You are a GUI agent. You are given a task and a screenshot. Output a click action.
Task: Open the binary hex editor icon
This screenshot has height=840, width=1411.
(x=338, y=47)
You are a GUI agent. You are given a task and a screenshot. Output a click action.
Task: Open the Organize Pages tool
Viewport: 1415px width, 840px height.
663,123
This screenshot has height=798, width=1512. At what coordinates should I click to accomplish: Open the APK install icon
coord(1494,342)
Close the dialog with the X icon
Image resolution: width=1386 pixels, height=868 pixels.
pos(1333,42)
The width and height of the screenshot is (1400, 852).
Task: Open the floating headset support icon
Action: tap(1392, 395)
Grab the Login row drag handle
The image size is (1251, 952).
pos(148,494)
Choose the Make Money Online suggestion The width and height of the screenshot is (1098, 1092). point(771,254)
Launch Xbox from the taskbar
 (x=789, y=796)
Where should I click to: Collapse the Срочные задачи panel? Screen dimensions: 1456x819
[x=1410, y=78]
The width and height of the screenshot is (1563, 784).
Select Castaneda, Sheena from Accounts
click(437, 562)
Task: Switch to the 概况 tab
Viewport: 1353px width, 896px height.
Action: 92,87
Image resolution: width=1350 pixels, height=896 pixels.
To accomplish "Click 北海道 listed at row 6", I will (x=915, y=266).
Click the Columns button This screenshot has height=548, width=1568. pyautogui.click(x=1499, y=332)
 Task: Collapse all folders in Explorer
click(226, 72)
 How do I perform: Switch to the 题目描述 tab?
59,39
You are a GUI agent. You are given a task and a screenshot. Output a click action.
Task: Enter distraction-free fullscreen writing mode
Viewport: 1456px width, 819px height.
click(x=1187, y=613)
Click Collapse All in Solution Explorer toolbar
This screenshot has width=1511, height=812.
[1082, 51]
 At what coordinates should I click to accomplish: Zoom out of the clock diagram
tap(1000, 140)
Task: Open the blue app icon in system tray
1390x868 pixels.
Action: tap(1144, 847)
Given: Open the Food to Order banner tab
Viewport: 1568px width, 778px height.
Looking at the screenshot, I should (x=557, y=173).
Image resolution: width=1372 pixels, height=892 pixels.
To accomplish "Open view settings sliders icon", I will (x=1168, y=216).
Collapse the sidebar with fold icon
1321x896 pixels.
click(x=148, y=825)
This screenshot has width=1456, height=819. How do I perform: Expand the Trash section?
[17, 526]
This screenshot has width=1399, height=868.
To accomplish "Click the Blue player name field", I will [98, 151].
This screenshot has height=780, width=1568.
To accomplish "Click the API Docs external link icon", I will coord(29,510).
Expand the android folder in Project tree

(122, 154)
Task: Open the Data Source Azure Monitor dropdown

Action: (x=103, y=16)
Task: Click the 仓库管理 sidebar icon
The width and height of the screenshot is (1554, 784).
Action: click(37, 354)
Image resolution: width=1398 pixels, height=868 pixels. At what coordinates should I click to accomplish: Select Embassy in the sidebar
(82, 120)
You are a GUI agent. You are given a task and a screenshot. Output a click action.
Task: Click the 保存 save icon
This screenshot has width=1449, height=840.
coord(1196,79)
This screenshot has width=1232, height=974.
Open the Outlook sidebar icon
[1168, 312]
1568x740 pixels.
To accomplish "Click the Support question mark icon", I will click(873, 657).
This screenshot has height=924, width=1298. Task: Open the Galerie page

=======

When a line in the records holds the string "will", copy that line.

Written reply:
To accomplish "Click 北海道 listed at row 6", I will (x=915, y=266).
To accomplish "Open view settings sliders icon", I will (x=1168, y=216).
To accomplish "Click the Blue player name field", I will [98, 151].
To accomplish "Click the API Docs external link icon", I will coord(29,510).
To accomplish "Click the Support question mark icon", I will click(873, 657).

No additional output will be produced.